Il faut se plier à la discipline de la maison, n’avoir faim de certaine façon qu’à certaines heures. L’étranger naïf qui est venu se perdre dans ces caravansérails étourdissans, et pour lequel quelques maisons, prenant en pitié ses caprices, ont essayé de monter des hôtels à l’européenne, regimbe et se plaint. On ne s’inquiète pas de ses critiques, on n’a pas le temps d’y répondre ; on ne cherche à retenir personne, et l’on a plus de monde qu’on ne veut. En entrant, il faut laisser son individualité à la porte ; vous n’êtes plus qu’un numéro taxé à tant par jour, sauf le vin et les extras, qui coûtent gros. À part cela, ce n’est que 4 ou 5 dollars, 20 ou 25 francs, dans les meilleurs endroits, moyennant quoi vous pouvez jouir de tous les avantages de ces capharnaüms. Vous ne devez plus rien à personne, pas même aux garçons, des nègres et des Irlandais, qui du reste sont vos égaux, vous servent le moins et le plus mal possible, mais ne vous demandent rien. Ils ne songent même pas à devenir en peu d’années millionnaires comme le patron qui tient l’hôtel. Il y a des familles qui aiment cette vie, qui s’installent sans façon à l’auberge, le mari, la femme, les enfans. Il est plus commode et plus économique de vivre ainsi en camp volant que tl’avoir un foyer à soi, et le luxe d’emprunt de ces maisons est fait pour plaire à des parvenus. Ces sortes de cliens à demeure, presque aussi nombreux que les voyageurs de passage, se font vite reconnaître.

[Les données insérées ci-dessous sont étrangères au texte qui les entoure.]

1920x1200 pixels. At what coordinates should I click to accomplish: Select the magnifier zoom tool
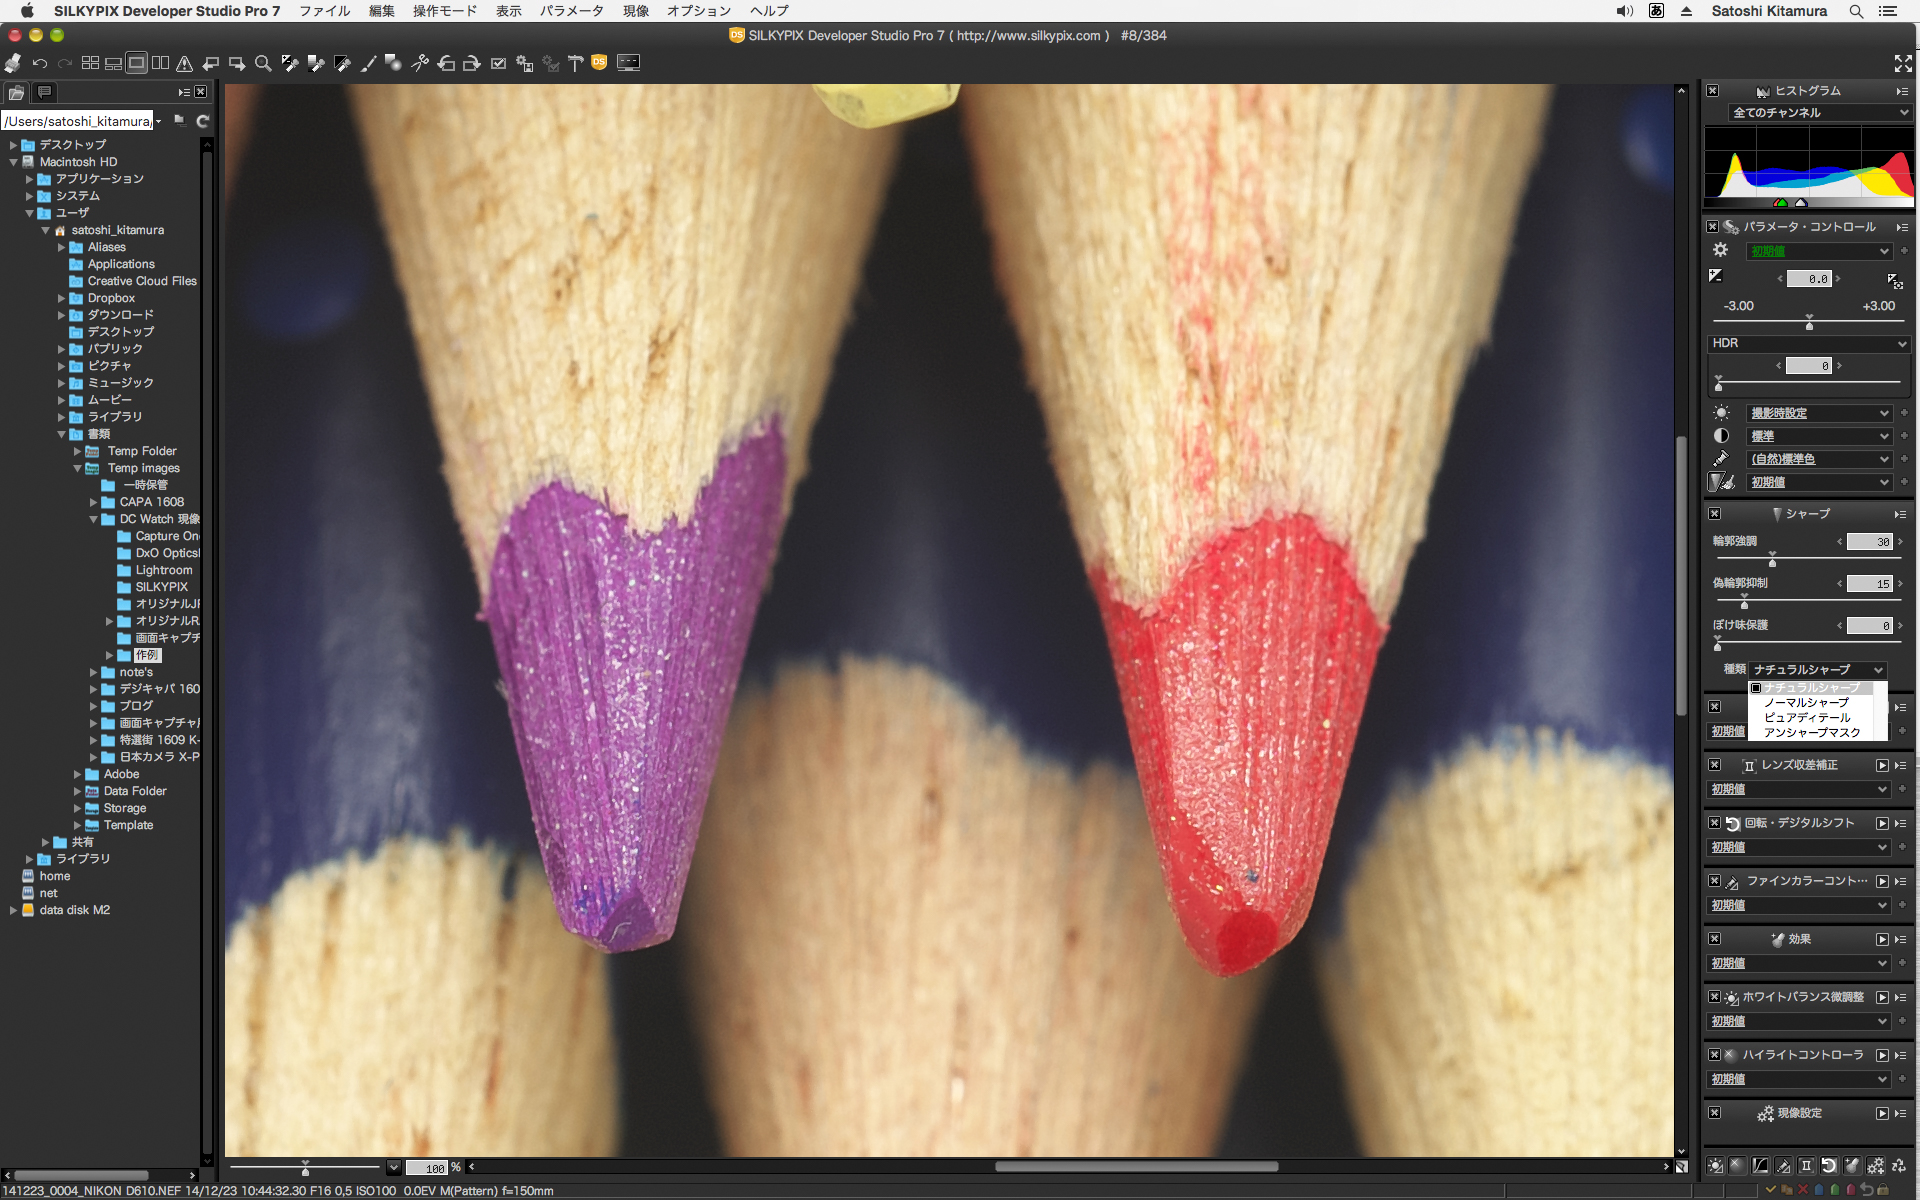[x=263, y=63]
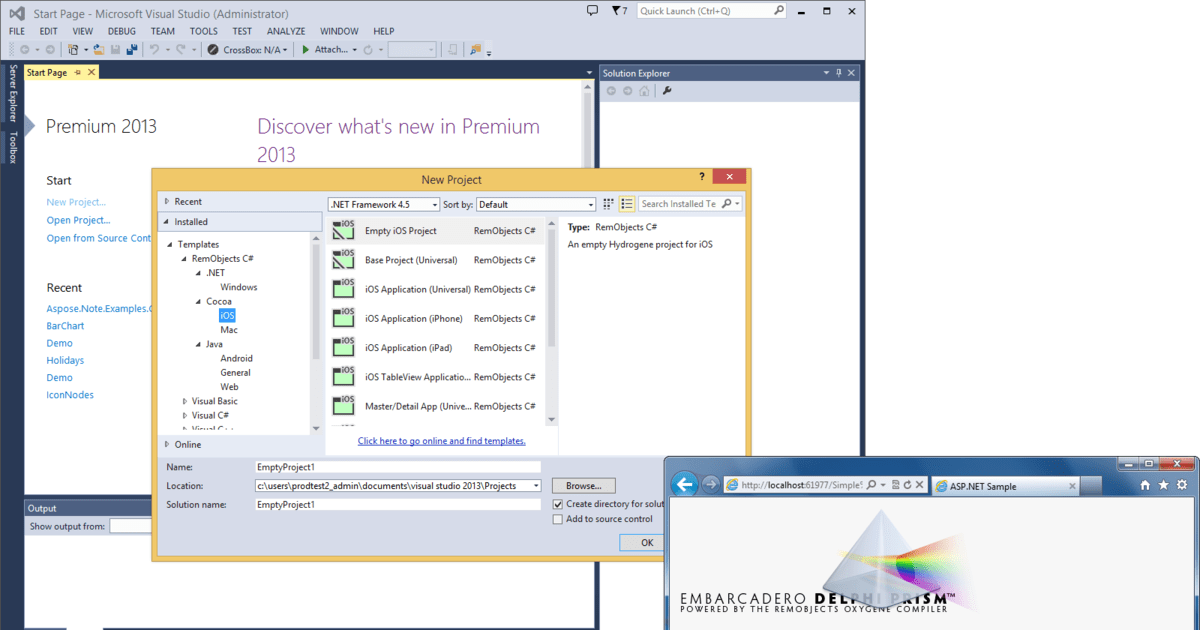1200x630 pixels.
Task: Open the DEBUG menu
Action: [x=121, y=31]
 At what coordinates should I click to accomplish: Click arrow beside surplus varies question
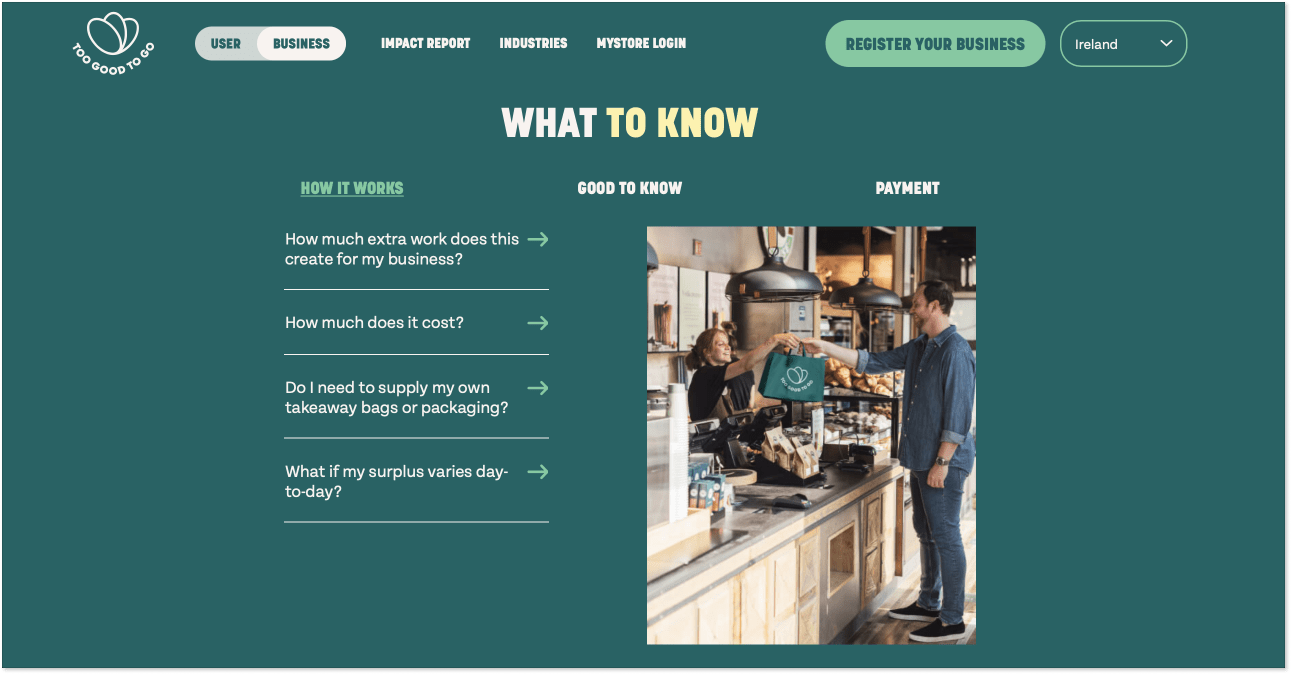(538, 472)
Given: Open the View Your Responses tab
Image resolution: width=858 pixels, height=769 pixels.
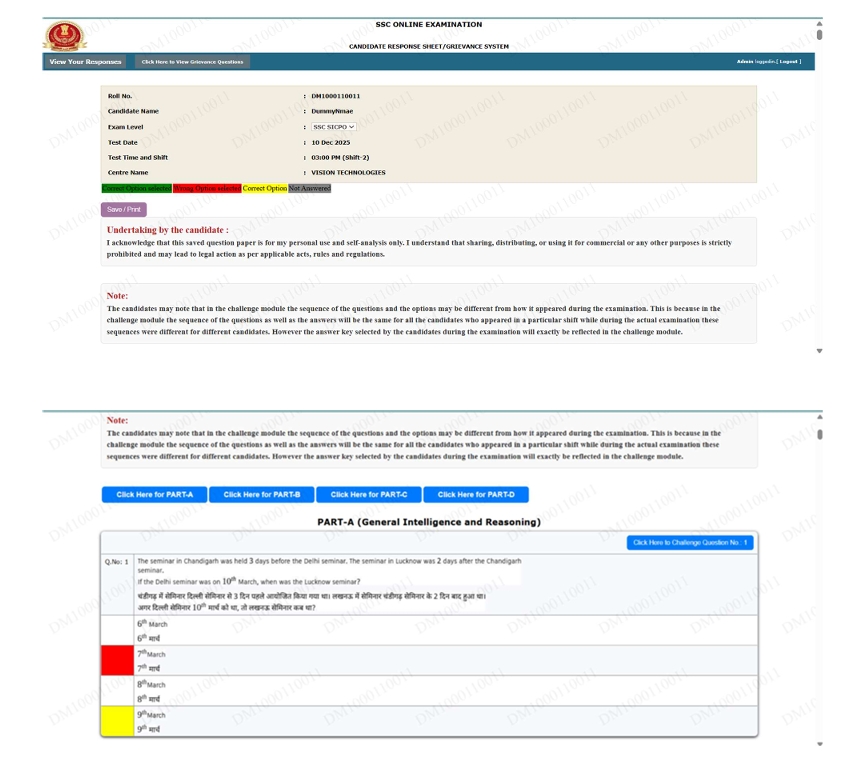Looking at the screenshot, I should [x=85, y=62].
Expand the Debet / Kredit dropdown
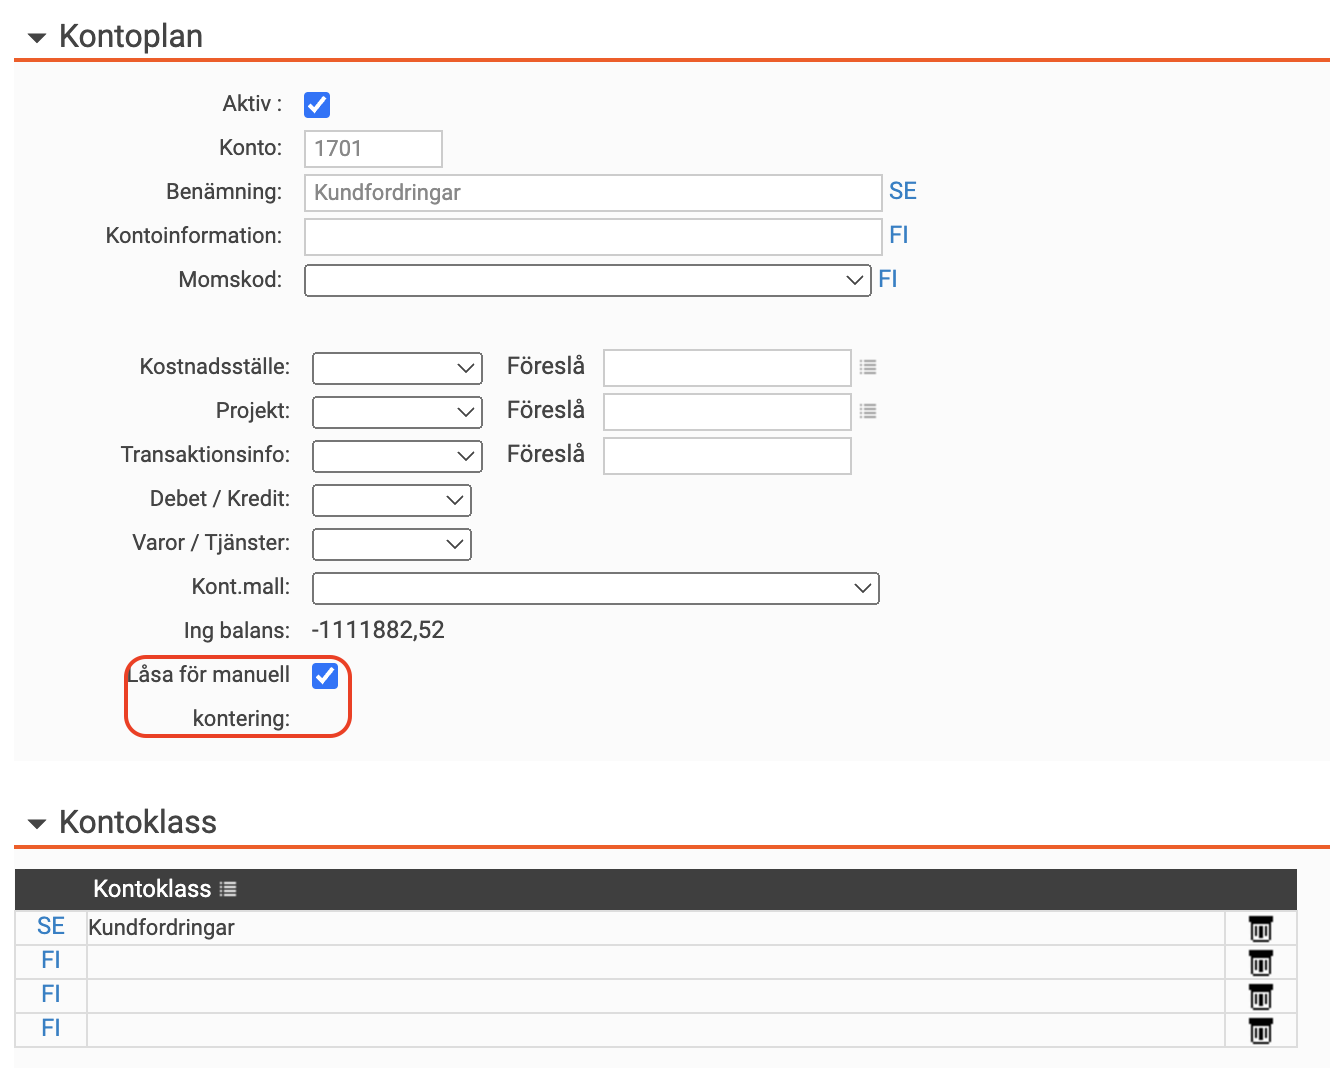1330x1074 pixels. pos(391,500)
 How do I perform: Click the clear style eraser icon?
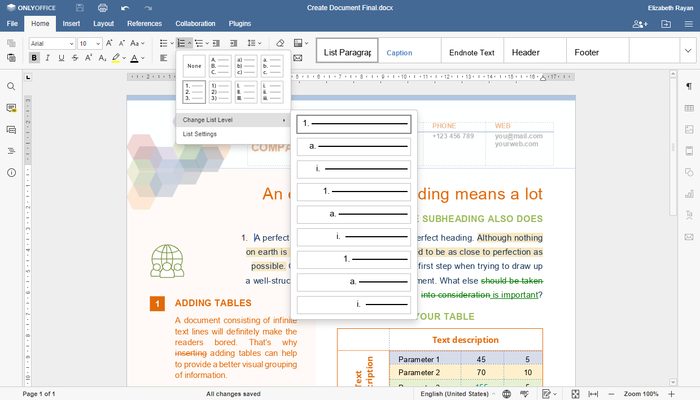tap(279, 43)
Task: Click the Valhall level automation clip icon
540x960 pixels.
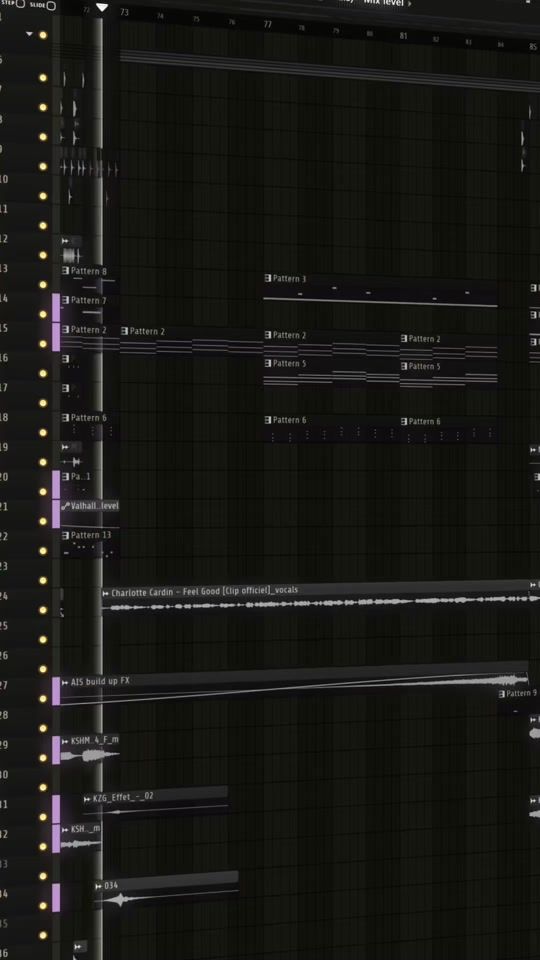Action: [66, 506]
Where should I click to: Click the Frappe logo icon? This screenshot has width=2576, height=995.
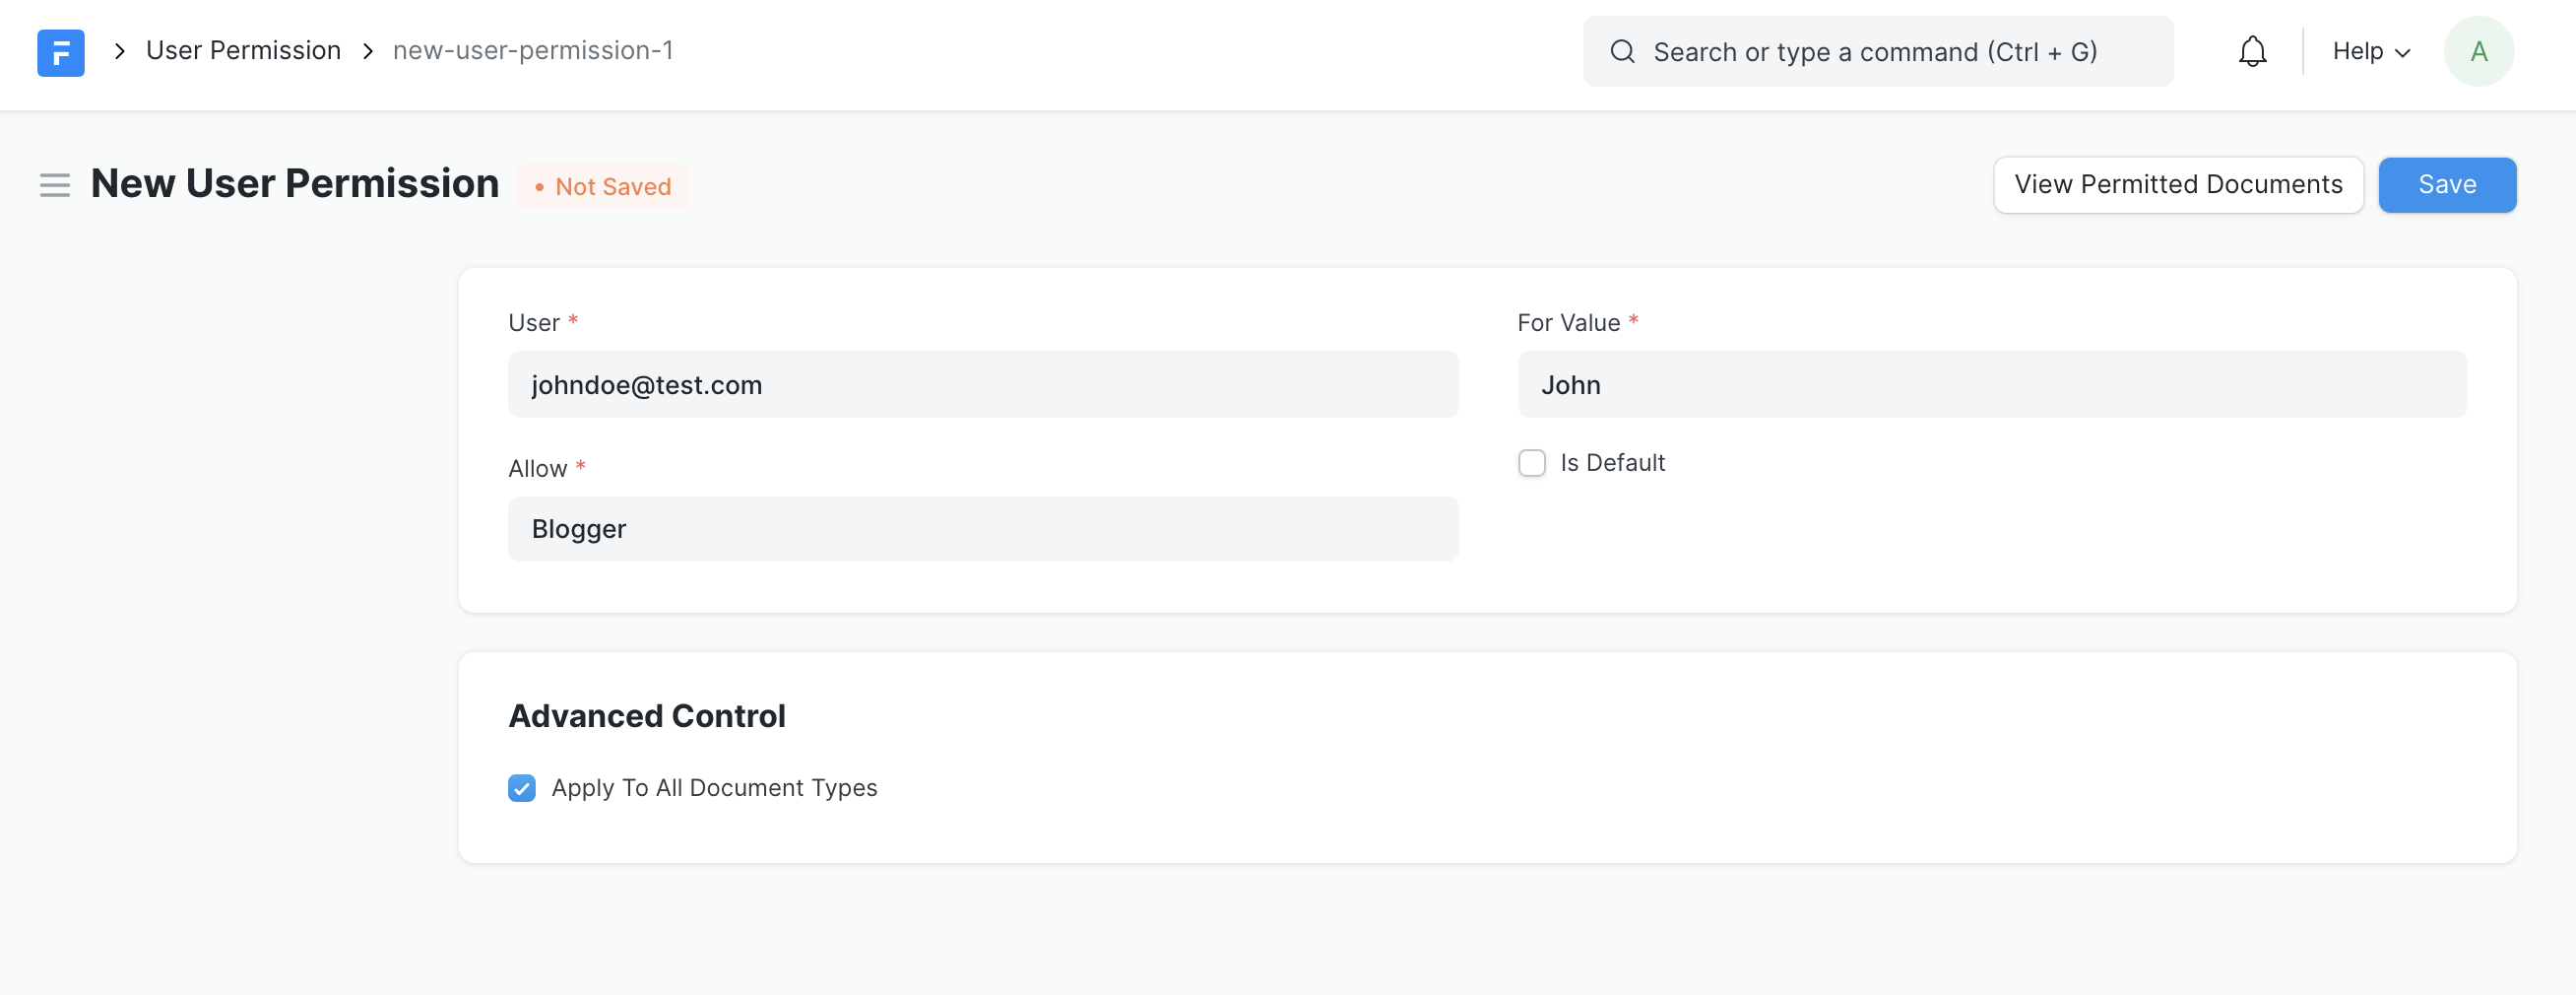(60, 52)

Le soir, les dames viennent dîner en tenue de bal, fleurs dans les cheveux, robe claire, décolletée. On mange à la hâte, on avale été comme hiver de pleins verres d’eau glacée, on s’abreuve de Champagne, puis tout ce monde se promène dans les longues galeries ornées de glaces, brillamment illuminées ; c’est la foire à la vanité dans son étalage le plus cru. Les hommes ennemis de la montre quittent la compagnie des dames, et s’en vont dans l’atrium de l’hôtel, l’immense vestibule d’entrée, mâcher silencieusement du tabac. Les bottes appuyées sur les fauteuils ou aux balustrades du fumoir, ils passent là des heures entières seuls ; ils ruminent dans leur cerveau les affaires de la journée ou s’endorment en rêvant à celles du lendemain.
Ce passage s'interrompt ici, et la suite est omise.